2

I'm trying to derive the overall state-space system model for a hybrid system, in order to plot its eigenvalues.

The system is shown as follows:

enter image description here

Which is originally from this paper: Modeling and Sensitivity Study of Consensus Algorithm-Based Distributed Hierarchical Control for DC Microgrids.

The blue part is a discrete algorithm with sampling time of 0.1s. The red part is the control system in discrete-time with sampling time of 1e-4s. And the green part is the plant model which represents a DC microgrid with buck converters and loads, in continuous-time.

As described in this paper, following is the procedure to find the overall system dynamics:

  1. Discretize the plant model using zero-order-hold (ZOH) method with the same sampling time of control system (1e-4s).
  2. Combine the model in step 1 and the control system model.
  3. Discretize the combined model in step 2 with the same sampling time of the algorithm (0.1 s).
  4. Finally, combine the model in step 3 with the algorithm model to get the overall system model.

The procedure is depicted as shown below: enter image description here

The procedure seems to make sense, but the question is:

Is the final system model accurate, given that the plant model and the control system model are now combined with a discretized system with sampling time of 0.1 s, and the fact that we lose some information in between sampling instants?

  • If yes, can you explain how to derive the system dynamics with different sampling times and time domains?
  • If not, what is an alternative approach to find the overall system dynamics?

Sorry if I'm making a mistake, I'm new to control theory.

  • Since the coloured blocks already have an imposed sampling frequency, it means that the overall system has accounted for all the frequencies outside Nyquist to be irrelevant, therefore the result should match the system. – a concerned citizen Jul 03 '22 at 10:52

1 Answers1

0

Is the final system model accurate Error tolerance specs were not defined but results were plotted.

The purpose of this paper was to find the minimum discrete data-sharing rate in a redundant network to avoid a single-point failure and network instability.
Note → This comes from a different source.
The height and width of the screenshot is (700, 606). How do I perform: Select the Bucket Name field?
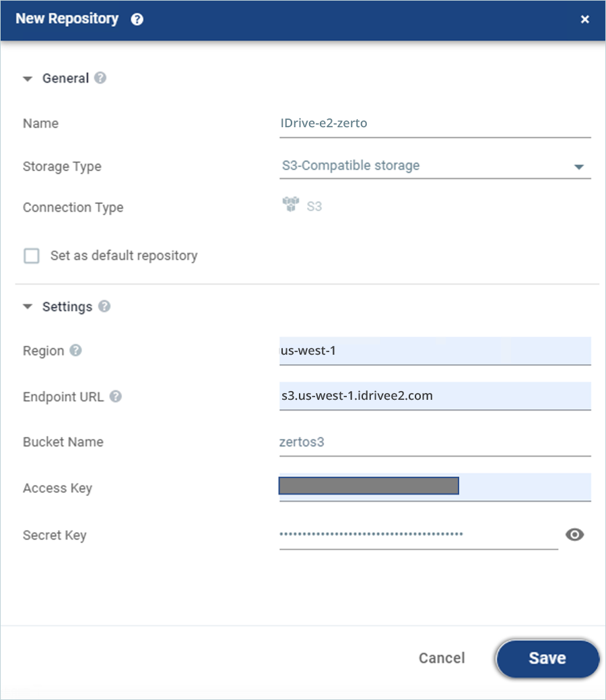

The data sampling rate is a major cost when the network is large with redundancy and depends on the grid error tolerance. It was derived using Laplacian Graph theory and the slowest Eigenvector or largest wavelength in the matrix. (don`t ask me how it works, but is shown how it converges ). There is a plot to show the sensitivity to network response with complex roots as the communication rate is changed by the data time interval, Tca.

Alternatives

Typically control loops use some form of linear feedback with gain constants for proportional, P, integral, I and derivative, D (PID) optimized for stability and speed by phase+gain margin. They are tested by impulse and step response. Outer loops with delay are well known to introduce instabilities and testing many-to-many nodes might be overbearing.

One rule of thumb is the step response (10% to 90%) rise time Tr= 0.35 / f-3dB (half-power bandwidth). Nyquist sampling theory tells us the number of samples per f cycle depends on the resolution error or S/N ratio.

Looking at the plots, I estimated the Tr=0.5s and the resonant frequency cycle for a RING= 2.5s had a settling time less than 10% error of 2.5s with 3-nodes and Tca=0.1s or 25 samples.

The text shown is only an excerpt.